▶ [Instruksi Tugas 1]: Salin ulang dengan persis baris-baris catatan, mulai dari baris yang memuat "Where should I click to: Open the Voices" hingga baris terakhir catatan, kedua ujungnya termasuk.

▶ [Teks Bacaan]:
▼

Dalam kehidupan sehari-hari, jamak kita saksikan terjadinya perbedaan pendapat, bahkan sampai ada yang berujung pada konflik hingga perkelahian. Kelompok A mengatakan “merah”, kelompok B mengatakan “merah muda”, kelompok C mengatakan “merah hati”, dan seterusnya. Kelompok A menegaskan bahwa menurutnya, yang paling benar.
Mengapa hal itu bisa terjadi? Jawabannya: sederhana. Karena masing-masing kelompok itu menggunakan cara pandang yang tidak sama. Oleh karena itu, ketika kita berada dalam kondisi demikian, kondisi perbedaan pendapat, maka langkah yang paling bijak, adalah: berupaya mencari tahu kelompok lainnya itu menggunakan cara pandang dari sudut yang mana? Dalam bahasa agama, Tabayyun.

▲

▶ [Instruksi Tugas 2]: Buat ringkasan dua kalimat dari teks tentang perbedaan pendapat di atas.

▶ [Catatan yang Diberikan]:
▼

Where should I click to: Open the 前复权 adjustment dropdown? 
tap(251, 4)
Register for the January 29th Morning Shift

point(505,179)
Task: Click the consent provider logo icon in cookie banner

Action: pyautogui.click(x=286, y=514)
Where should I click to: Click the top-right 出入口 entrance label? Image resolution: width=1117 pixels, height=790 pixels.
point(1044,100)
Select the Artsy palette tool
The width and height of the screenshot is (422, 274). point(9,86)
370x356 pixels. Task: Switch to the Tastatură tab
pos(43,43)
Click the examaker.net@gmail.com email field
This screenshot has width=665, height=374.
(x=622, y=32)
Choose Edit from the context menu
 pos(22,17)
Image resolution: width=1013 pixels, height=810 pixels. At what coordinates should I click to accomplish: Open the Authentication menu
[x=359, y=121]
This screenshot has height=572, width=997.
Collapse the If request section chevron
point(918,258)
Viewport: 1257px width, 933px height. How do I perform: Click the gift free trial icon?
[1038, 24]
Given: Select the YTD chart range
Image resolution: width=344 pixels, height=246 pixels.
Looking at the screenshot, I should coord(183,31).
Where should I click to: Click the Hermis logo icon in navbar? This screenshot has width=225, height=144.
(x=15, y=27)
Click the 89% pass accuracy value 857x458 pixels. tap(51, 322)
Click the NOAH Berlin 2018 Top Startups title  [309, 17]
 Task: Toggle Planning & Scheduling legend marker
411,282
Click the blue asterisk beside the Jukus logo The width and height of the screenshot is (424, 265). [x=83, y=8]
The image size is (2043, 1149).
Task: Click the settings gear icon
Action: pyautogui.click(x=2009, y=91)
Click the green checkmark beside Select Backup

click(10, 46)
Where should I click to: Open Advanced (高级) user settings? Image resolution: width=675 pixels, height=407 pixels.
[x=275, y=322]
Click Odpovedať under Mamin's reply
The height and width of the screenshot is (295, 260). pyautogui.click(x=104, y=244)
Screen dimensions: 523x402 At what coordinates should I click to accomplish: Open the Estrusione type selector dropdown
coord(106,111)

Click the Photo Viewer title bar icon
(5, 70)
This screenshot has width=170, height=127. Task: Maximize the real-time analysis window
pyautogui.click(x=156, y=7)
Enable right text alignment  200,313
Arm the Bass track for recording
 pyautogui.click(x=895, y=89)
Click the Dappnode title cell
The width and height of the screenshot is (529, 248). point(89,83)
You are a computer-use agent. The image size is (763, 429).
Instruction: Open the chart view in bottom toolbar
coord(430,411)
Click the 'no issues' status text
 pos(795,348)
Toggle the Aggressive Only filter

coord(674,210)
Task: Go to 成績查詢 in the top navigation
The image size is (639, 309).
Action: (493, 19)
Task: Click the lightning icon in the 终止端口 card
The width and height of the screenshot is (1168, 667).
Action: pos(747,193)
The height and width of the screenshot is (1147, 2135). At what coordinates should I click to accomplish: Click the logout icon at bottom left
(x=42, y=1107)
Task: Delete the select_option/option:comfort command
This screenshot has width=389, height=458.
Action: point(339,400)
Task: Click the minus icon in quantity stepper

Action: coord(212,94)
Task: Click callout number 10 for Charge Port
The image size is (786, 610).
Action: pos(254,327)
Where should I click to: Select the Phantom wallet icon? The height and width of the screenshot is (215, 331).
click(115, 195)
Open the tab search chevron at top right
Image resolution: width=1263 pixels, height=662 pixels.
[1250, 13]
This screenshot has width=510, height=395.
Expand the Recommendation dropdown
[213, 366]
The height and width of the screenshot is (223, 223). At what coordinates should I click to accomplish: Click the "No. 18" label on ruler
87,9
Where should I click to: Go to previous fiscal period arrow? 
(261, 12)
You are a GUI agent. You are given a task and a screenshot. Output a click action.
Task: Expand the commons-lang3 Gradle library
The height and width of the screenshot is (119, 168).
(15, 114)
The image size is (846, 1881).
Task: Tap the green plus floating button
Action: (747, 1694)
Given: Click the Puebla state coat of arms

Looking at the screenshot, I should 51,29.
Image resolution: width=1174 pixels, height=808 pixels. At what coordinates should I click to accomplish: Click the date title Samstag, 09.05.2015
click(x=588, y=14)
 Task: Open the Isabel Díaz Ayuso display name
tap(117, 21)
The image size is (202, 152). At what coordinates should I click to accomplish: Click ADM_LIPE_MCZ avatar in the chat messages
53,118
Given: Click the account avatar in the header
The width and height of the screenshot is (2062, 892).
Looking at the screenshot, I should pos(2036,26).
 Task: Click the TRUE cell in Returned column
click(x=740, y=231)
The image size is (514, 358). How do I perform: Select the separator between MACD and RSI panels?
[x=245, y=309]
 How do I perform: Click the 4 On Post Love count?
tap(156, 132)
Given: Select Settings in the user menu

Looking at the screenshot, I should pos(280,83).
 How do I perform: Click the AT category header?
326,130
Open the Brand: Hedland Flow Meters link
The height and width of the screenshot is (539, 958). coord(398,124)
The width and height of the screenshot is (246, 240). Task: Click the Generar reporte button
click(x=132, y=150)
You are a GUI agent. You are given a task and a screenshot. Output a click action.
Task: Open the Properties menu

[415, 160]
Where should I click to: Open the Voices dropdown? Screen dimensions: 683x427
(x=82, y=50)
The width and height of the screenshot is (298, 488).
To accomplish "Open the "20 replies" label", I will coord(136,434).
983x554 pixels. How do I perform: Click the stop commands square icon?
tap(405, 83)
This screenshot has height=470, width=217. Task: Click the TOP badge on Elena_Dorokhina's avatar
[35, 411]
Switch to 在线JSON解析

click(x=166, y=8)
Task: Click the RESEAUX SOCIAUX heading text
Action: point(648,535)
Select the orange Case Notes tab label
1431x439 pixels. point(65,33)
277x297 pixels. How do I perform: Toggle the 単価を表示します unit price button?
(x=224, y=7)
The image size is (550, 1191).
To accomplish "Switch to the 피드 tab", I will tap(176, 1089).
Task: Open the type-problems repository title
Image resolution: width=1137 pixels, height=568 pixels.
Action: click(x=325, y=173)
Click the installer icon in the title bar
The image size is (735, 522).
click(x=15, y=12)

▲

▶ [Jawaban Akhir 1]:
Where should I click to: Open the Voices dropdown? Screen dimensions: 683x427
(x=82, y=50)
The width and height of the screenshot is (298, 488).
To accomplish "Open the "20 replies" label", I will coord(136,434).
983x554 pixels. How do I perform: Click the stop commands square icon?
tap(405, 83)
This screenshot has height=470, width=217. Task: Click the TOP badge on Elena_Dorokhina's avatar
[35, 411]
Switch to 在线JSON解析

click(x=166, y=8)
Task: Click the RESEAUX SOCIAUX heading text
Action: point(648,535)
Select the orange Case Notes tab label
1431x439 pixels. point(65,33)
277x297 pixels. How do I perform: Toggle the 単価を表示します unit price button?
(x=224, y=7)
The image size is (550, 1191).
To accomplish "Switch to the 피드 tab", I will tap(176, 1089).
Task: Open the type-problems repository title
Image resolution: width=1137 pixels, height=568 pixels.
Action: click(x=325, y=173)
Click the installer icon in the title bar
The image size is (735, 522).
click(x=15, y=12)

▶ [Jawaban Akhir 2]: Perbedaan pendapat sering terjadi dalam kehidupan sehari-hari, bahkan ada yang berujung pada konflik hingga perkelahian, karena tiap kelompok menggunakan cara pandang yang tidak sama. Oleh karena itu, langkah paling bijak adalah berupaya mencari tahu cara pandang yang dipakai kelompok lain, yang dalam bahasa agama disebut tabayyun.